Luchtruimherziening gaat in procedure

    0
    933

    De Herziening van het Nederlandse luchtruim is in procedure gegaan.

    Deze Herziening is vooral aan de orde geweest vanwege Lelystad, maar heeft zijn effecten ook elders in het land, waaronder in Zuid-oost Nederland. De herziening gaat over zowel het civiele als het militaire verkeer.

    Op dit moment (tot en met 07 oktober) staat de Notitie Reikwijdte en Detailniveau (NRD) open voor zienswijzen.
    Deze Notitie heeft nog een hoog abstractieniveau. Hij geeft alleen zaken als de doelen en de toetsingscriteria voor de nieuwe indeling. Wie dus vindt dat de vliegtuigen een ruimere bocht rond Son moeten nemen of bij Kleine Brogel rechtdoor, kan dat nu niet vinden. Wat er wel als criterium staat is dat het belang van bewoners op de grond een toetsingsfactor is.
    De NRD is de eerste stap tot een PLan-MER en daar wordt het concreter.
    De notitie is te vinden op www.platformparticipatie.nl/projectenlijst/programma-luchtruimherziening/index.aspx . Men komt dan op een pagina met informatie. Onder de TAB ‘Voornemen’ staat een tweede pagina, met een link naar de tekst van het document en naar de locatie om in te spreken (www.platformparticipatie.nl/projectenlijst/programma-luchtruimherziening/voornemen/ )

    Bernard Gerard heeft voor zichzelf, en voor BVM2, een zienswijze ingediend die op twee aspecten ingaat. Hieronder staat hij.


    Zienswijze van
    Bernard J.M. Gerard
    secretaris Beraad Vlieghinder Moet Minder (BVM2)

    Het Beraad Vlieghinder Moet Minder (BVM2) is een platform met 32 aangesloten organisaties (milieugroepen, politieke partijen, dorps- en wijkraden, enz), en ca 2000 rechtstreeks aangesloten individuele ondersteuners.

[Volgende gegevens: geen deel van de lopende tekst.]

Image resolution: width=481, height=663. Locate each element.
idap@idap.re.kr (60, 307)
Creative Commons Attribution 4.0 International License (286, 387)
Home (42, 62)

    Ik wil, als persoon en namens BVM2, de volgende twee zaken inbrengen:

    • Om aan de eisen van het Klimaatakkoord van Parijs te kunnen voldoen, kan de luchtvaart, ondanks diverse (beweerde) technische verbeteringen niet verder groeien. Mogelijk moet ze zelfs krimpen.
      Ik vind het dan ook niet nodig dat (zoals onder de Doelen, hfdst 1.2, blz 9 en ook elders), dat gestreefd wordt naar een grotere capaciteit van het luchtruim.
      Door niet te streven naar uitbreiding van de capaciteit, ontstaat extra beleidsruimte om andere gewenste doelen beter te kunnen realiseren.
    • Onder de Toetsingscriteria in hfdst 3.1, blz 28 en 29, wordt het klimaat slechts ingevoerd via de CO2-emissies (zie de tabel op blz 29).
      De uitlaatgassen van vliegtuigen op kruishoogte (10 a 11km) leiden echter tot een extra klimaateffect, de “niet-CO2 – effecten”. Deze leiden tot een rechtstreeks beïnvloeding van de stralingsbalans van de aarde door aerosolen, tot indirecte beïnvloeding door chemische reacties met reeds in de atmosfeer aanwezige gassen, en tot de vorming van contrailstrepen en cirrusbewolking. Met name deze contrails en cirruswolken hebben een sterk opwarmend effect. Verder beïnvloeden deze wolkvormen de beleving van de mensen aan het aardoppervlak van een blauwe hemel.
      De wetenschappelijke literatuur wijst uit, dat het opwarmend effect van deze niet-CO2 – effecten in dezelfde orde van grootte is, of mogelijk groter, dan de opwarming die op gangbare wijze berekend wordt met alleen CO2.
      Ik verzoek u om genoemde niet-CO2 – effecten mee te nemen als toetsingscriterium in de Plan-MER.

    Ook de landelijke koepel LBBL, waarin BVM2 vertegenwoordigd is, en onze BVM2 – partner BMF hebben een zienswijze ingediend. Op aanvraag wordt deze aan geïnteresseerden verstrekt.